Over the past decades, the advantages of robot-assisted surgery over conventional laparoscopy have become increasingly apparent. As the performance demands on the robotic surgery tools grow, so does the need for a deeper understanding of the physical phenomena that govern both the tools and the tissue treated, as well as the control laws for the precise attainment of the surgical objectives.
A common surgical technique, electrosurgery, relies on the use of high-power radio-frequency currents to actively heat organic tissue, allowing it to be denatured, coagulated, desiccated, fulgurated, or incised. One of the key advantages of electrosurgery is its simultaneous cutting and coagulation capability, providing blood stoppage for complex surgical tasks. However, a key disadvantage of human-operated electrosurgery is the tendency to damage nearby tissue due to an excessive influx of heat. The effects of this damage are not apparent to the surgeon during operation and appear only hours to days after being inflicted.
Motivated by this gap in understanding of patient-specific tissue thermodynamics needed to achieve minimally invasive surgery with improved post-operative recovery, we demonstrate the suitability of the hyperbolic Maxwell–Cattaneo model of heat propagation to support a high-fidelity thermodynamic representation of the live tissue response to electrosurgical impact.
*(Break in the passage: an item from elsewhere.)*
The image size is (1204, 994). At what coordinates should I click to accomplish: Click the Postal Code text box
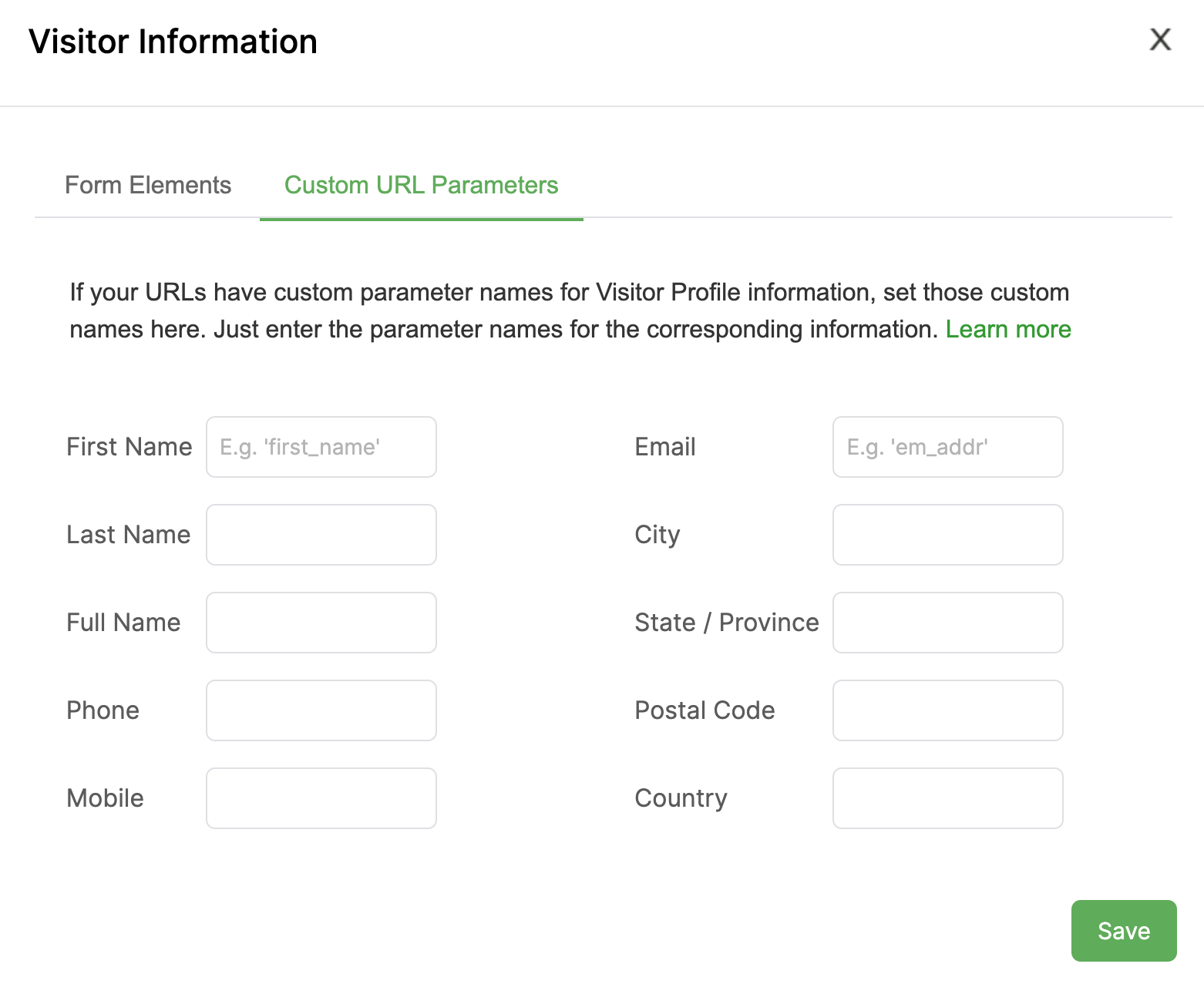coord(947,710)
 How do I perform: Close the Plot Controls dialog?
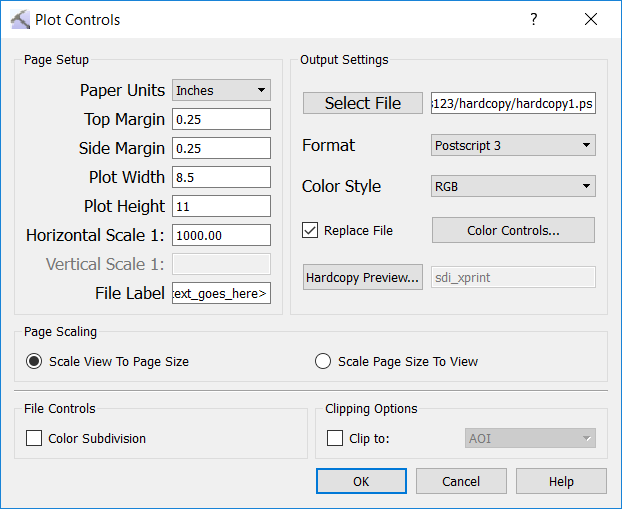point(591,19)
In addition to validating this model on live tissue data, we present a novel thermodynamic parameter estimation framework for energy-based surgery on live tissue. This framework allows for modeling tissue thermodynamics in real time, allowing for prediction of thermal damage impact to the tissue and damage-conscious planning of electrosurgical procedures. Our approach relies solely on thermographer data and is therefore minimally invasive and applicable in situ. We verify the method’s accuracy through its application to simulated data based on porcine muscle tissue, as well as in vivo liver tissue with a comparison of the results with those from the literature.